▶ **THE PROBLEM**
Rewrite the stretch of data from the line containing "Given: Open the admin user dropdown" through the line containing "coord(447,168)", changing "Viewport" to "Display" and leaving everything else as it is.

_ _ _ _

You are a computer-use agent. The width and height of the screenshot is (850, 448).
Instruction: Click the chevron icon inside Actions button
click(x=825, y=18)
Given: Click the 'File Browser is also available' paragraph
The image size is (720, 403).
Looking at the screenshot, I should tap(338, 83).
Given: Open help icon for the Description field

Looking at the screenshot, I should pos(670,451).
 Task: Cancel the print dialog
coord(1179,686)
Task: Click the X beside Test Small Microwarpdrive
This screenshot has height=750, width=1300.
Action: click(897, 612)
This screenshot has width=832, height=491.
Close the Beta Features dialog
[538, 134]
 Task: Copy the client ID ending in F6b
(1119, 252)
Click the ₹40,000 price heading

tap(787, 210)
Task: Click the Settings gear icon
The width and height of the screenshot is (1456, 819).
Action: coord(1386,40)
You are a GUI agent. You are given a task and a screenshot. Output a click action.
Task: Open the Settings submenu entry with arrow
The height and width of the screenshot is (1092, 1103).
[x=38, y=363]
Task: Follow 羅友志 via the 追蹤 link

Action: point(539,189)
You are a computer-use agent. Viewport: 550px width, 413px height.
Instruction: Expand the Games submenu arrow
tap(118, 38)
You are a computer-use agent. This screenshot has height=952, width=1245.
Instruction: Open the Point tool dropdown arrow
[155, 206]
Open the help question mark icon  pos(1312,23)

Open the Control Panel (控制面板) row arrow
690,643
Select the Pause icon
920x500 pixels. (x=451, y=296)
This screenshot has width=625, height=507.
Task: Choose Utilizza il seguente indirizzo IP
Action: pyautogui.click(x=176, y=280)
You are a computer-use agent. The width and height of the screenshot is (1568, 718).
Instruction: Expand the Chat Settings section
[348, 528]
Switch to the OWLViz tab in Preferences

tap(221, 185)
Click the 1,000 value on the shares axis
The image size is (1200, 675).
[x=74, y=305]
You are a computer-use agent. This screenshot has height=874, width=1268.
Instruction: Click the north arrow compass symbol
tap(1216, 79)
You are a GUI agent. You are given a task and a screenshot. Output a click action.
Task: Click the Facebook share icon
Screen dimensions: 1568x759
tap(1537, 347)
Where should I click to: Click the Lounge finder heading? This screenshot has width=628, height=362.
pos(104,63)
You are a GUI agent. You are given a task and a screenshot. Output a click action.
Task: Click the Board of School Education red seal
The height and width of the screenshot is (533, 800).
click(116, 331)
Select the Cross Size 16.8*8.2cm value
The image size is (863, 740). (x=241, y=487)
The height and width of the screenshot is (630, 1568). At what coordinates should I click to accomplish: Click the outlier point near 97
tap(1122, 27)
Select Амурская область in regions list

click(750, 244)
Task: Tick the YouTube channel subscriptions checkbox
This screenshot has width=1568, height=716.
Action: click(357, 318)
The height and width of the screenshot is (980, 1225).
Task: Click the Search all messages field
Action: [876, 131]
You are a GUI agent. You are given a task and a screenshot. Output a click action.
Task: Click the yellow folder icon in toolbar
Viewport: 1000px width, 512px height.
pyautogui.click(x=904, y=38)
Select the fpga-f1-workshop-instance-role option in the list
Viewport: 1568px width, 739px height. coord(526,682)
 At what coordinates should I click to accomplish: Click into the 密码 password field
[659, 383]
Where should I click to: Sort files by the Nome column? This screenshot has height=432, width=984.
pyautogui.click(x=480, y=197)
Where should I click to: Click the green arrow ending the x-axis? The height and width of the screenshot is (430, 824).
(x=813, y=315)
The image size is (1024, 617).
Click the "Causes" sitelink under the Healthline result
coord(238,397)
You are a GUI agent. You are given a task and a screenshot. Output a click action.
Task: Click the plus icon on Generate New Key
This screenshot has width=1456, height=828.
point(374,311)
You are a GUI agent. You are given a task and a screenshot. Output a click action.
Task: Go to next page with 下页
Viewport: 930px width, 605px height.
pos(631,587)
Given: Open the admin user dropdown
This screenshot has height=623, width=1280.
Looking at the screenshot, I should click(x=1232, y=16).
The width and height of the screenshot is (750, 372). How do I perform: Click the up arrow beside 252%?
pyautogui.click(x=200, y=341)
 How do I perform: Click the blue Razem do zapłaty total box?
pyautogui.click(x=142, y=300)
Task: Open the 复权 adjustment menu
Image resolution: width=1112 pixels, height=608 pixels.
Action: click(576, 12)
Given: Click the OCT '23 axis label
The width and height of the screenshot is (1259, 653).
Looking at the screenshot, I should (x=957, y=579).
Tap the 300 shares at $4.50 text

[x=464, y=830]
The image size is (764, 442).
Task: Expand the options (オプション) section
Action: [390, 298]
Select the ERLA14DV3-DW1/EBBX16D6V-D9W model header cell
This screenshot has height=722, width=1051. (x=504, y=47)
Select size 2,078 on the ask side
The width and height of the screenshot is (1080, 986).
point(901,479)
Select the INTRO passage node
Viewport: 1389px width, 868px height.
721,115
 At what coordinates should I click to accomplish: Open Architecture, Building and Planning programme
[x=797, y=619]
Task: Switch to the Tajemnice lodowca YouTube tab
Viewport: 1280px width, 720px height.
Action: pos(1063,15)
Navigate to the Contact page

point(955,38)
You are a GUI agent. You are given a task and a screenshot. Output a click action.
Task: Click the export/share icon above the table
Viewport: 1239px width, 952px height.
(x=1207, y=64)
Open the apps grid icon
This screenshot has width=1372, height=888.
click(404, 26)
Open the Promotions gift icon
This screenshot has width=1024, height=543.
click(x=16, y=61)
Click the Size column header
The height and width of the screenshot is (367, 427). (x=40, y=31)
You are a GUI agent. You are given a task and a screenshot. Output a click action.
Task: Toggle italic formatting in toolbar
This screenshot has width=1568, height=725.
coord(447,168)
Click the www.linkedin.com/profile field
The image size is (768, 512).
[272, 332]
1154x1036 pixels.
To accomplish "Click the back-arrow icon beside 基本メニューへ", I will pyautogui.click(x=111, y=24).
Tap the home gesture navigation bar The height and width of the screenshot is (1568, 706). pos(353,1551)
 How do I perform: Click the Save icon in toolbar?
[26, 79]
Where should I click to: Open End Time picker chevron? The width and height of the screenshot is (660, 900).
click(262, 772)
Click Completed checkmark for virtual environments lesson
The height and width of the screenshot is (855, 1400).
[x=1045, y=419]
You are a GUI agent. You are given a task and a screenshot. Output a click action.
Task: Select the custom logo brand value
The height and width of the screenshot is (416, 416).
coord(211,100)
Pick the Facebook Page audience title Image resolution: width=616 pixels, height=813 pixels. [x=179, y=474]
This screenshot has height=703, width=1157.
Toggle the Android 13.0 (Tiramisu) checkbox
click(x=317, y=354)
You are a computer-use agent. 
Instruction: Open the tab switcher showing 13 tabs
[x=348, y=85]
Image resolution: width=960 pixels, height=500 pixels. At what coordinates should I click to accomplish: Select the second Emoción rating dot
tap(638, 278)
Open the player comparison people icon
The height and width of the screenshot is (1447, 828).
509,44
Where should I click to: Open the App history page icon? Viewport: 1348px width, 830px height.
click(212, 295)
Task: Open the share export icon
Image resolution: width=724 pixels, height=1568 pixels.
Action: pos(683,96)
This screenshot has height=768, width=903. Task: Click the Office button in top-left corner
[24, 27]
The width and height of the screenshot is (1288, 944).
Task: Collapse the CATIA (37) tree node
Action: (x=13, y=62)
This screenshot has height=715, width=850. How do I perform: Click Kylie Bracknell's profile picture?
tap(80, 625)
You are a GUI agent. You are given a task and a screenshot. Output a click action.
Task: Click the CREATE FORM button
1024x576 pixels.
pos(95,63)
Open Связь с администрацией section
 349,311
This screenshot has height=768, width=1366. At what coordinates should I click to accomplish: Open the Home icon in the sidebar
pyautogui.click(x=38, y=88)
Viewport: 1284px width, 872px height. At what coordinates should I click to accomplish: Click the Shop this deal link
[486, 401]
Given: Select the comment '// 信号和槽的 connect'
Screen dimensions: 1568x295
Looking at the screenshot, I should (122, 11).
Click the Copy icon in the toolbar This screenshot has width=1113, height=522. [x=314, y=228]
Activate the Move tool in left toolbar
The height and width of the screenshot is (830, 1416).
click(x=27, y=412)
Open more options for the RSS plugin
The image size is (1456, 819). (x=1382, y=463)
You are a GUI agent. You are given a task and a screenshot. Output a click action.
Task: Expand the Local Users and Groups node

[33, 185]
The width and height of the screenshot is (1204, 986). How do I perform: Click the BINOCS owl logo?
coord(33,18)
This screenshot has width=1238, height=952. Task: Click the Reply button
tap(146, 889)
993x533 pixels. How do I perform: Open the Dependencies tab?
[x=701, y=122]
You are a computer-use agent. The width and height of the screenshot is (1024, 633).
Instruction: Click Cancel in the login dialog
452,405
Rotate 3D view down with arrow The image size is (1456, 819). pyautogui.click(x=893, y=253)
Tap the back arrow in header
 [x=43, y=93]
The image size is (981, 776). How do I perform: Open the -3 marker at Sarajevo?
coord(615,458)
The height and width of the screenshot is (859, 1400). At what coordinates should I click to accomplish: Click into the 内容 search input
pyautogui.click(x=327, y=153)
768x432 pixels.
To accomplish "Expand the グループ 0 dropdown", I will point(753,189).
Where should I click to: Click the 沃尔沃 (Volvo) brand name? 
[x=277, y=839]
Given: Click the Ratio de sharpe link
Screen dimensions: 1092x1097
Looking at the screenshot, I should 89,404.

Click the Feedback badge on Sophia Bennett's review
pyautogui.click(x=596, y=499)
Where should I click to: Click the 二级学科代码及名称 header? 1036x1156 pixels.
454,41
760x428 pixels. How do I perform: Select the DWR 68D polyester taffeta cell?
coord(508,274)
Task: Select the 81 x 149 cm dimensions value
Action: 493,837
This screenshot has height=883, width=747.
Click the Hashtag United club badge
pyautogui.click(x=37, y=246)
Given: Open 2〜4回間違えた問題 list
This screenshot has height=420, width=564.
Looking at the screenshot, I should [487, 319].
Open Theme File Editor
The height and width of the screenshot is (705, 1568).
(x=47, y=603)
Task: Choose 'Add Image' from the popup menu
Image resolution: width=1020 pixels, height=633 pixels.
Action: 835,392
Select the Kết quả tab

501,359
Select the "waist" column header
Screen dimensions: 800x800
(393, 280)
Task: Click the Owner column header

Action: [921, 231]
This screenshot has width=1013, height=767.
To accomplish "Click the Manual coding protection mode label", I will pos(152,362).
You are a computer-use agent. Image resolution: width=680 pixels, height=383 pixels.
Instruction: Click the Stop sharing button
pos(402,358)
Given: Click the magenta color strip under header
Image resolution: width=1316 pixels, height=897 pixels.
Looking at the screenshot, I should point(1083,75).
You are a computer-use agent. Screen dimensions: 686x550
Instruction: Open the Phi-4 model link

_ _ _ _

▶ **COMPLETE ANSWER**
Given: Open the admin user dropdown
This screenshot has height=623, width=1280.
Looking at the screenshot, I should click(x=1232, y=16).
The width and height of the screenshot is (750, 372). How do I perform: Click the up arrow beside 252%?
pyautogui.click(x=200, y=341)
 How do I perform: Click the blue Razem do zapłaty total box?
pyautogui.click(x=142, y=300)
Task: Open the 复权 adjustment menu
Image resolution: width=1112 pixels, height=608 pixels.
Action: click(576, 12)
Given: Click the OCT '23 axis label
The width and height of the screenshot is (1259, 653).
Looking at the screenshot, I should (x=957, y=579).
Tap the 300 shares at $4.50 text

[x=464, y=830]
The image size is (764, 442).
Task: Expand the options (オプション) section
Action: [390, 298]
Select the ERLA14DV3-DW1/EBBX16D6V-D9W model header cell
This screenshot has height=722, width=1051. (x=504, y=47)
Select size 2,078 on the ask side
The width and height of the screenshot is (1080, 986).
point(901,479)
Select the INTRO passage node
Display: 1389px width, 868px height.
721,115
 At what coordinates should I click to accomplish: Open Architecture, Building and Planning programme
[x=797, y=619]
Task: Switch to the Tajemnice lodowca YouTube tab
Display: 1280px width, 720px height.
Action: pos(1063,15)
Navigate to the Contact page

point(955,38)
You are a GUI agent. You are given a task and a screenshot. Output a click action.
Task: Click the export/share icon above the table
Display: 1239px width, 952px height.
(x=1207, y=64)
Open the apps grid icon
This screenshot has width=1372, height=888.
click(404, 26)
Open the Promotions gift icon
This screenshot has width=1024, height=543.
click(x=16, y=61)
Click the Size column header
The height and width of the screenshot is (367, 427). (x=40, y=31)
You are a GUI agent. You are given a task and a screenshot. Output a click action.
Task: Toggle italic formatting in toolbar
This screenshot has width=1568, height=725.
coord(447,168)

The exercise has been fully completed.